He shifted there in the late 80s because, after high-profile parts on series such as Gliding On and Inside Straight, he knew work here was about to dry up when New Zealand network execs labelled him "overexposed" - "or what they call successful anywhere else," Billing laughs.
It proved a prescient decision - although last year he appeared on our screens in the Robyn Malcolm real estate comedy Agent Anna and a bank ad, for many years Billing couldn't seem to get arrested in New Zealand.
In Australia, meanwhile, after a short period of painting houses, driving vans and working on building sites, Billing found himself in hot demand. "I sort of knew it was just a matter of staying around long enough for people to get used to me," he says, "and then, bang, it happened."
Since the early 90s he has rarely been out of work. Highlights include the films Rabbit Proof Fence and The Dish and his award-winning turn as mobster "Aussie Bob" Trimbole in TV series Underbelly: A Tale of Two Cities.
It was still a novelty for a New Zealand actor to break into the Aussie industry when Billing did it. Now it's an increasingly common component of a Kiwi's career path, thanks to a local drama drought here at the same time as Australian TV production is going off.
"The Aussie networks are commissioning series after series," Billing says. "Local shows are out-rating all the international stuff."

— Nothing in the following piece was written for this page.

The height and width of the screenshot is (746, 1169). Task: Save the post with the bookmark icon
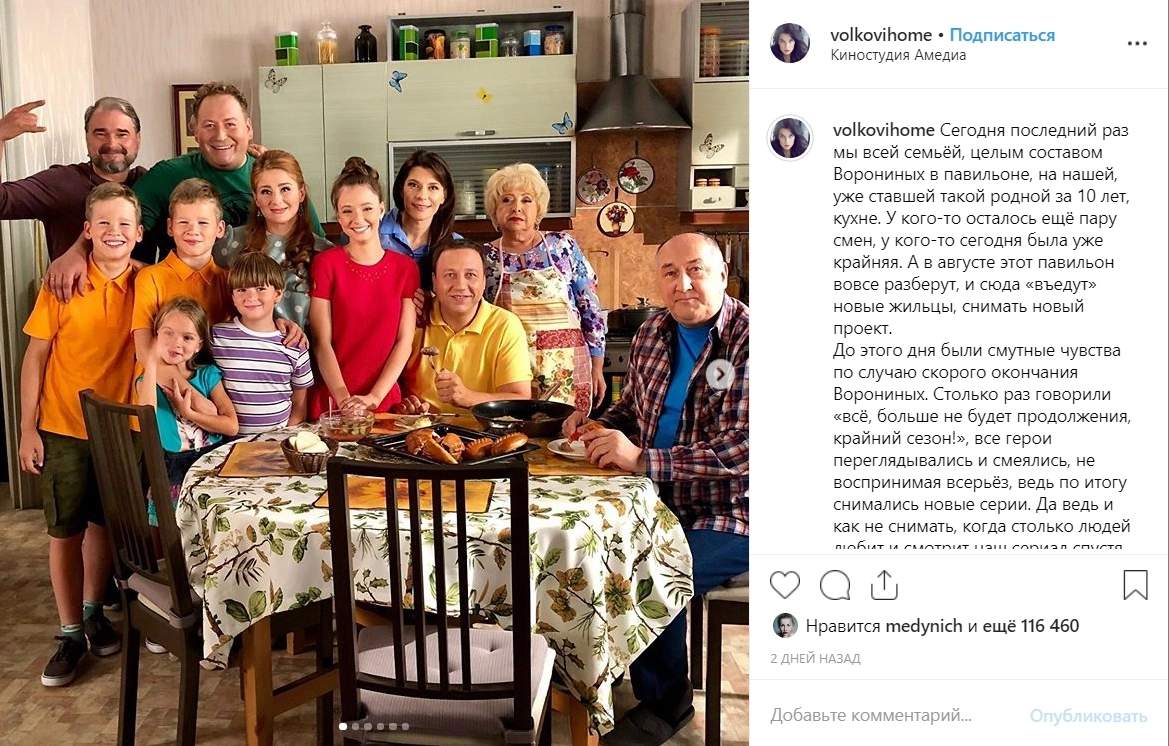click(1135, 585)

A recent report noted that 94 of the 100 most-watched programmes on Oz TV last year were homegrown. That popularity is partly a testament to the strength of Aussie scriptwriting, and it was certainly Rake's writing that helped lure internationally recognised actors like Toni Collette, Rachel Griffiths and Hugo Weaving home from Hollywood to do guest spots, says Billing. Plus, he reckons, the huge respect with which Roxburgh and series creator Peter Duncan are regarded in Oz was a big draw.
Of course, Billing laughs, he was pretty much obliged to appear. "Peter's an old mate of mine and I've been in everything he's done since he left film school. We've got a little joke that I have to be in all his projects, even if it's just a tiny role."
In Rake, that role is Judge Jordan, who appears in the episode screening this week, presiding over the trial of a bigamist.
"That is based on a real case," says Billing, "involving a guy who had a wife, family and restaurant in Surry Hills and another wife, family and restaurant in the Blue Mountains.
"How he managed all the travelling backward and forwards, I don't know. And then they discovered he had a third wife and family up in Newcastle."
Indeed, most of the bizarre legal proceedings Greene gets involved in are torn from the headlines.
"They've plucked out all these weird and wonderful cases from around the world and from the career of Sydney barrister Charles Waterstreet, a consultant on the series and the model for Greene," says Billing. His favourite based-on-fact episodes include the series' premiere inspired by Germany's infamous 2003 cannibal trial and the one starring Sam Neill (screening here March 4) as a Tasmanian doctor who, with his wife, allegedly took the term "dog lover" much too far.
Rake screens Wednesdays, 8.30pm, on TV One.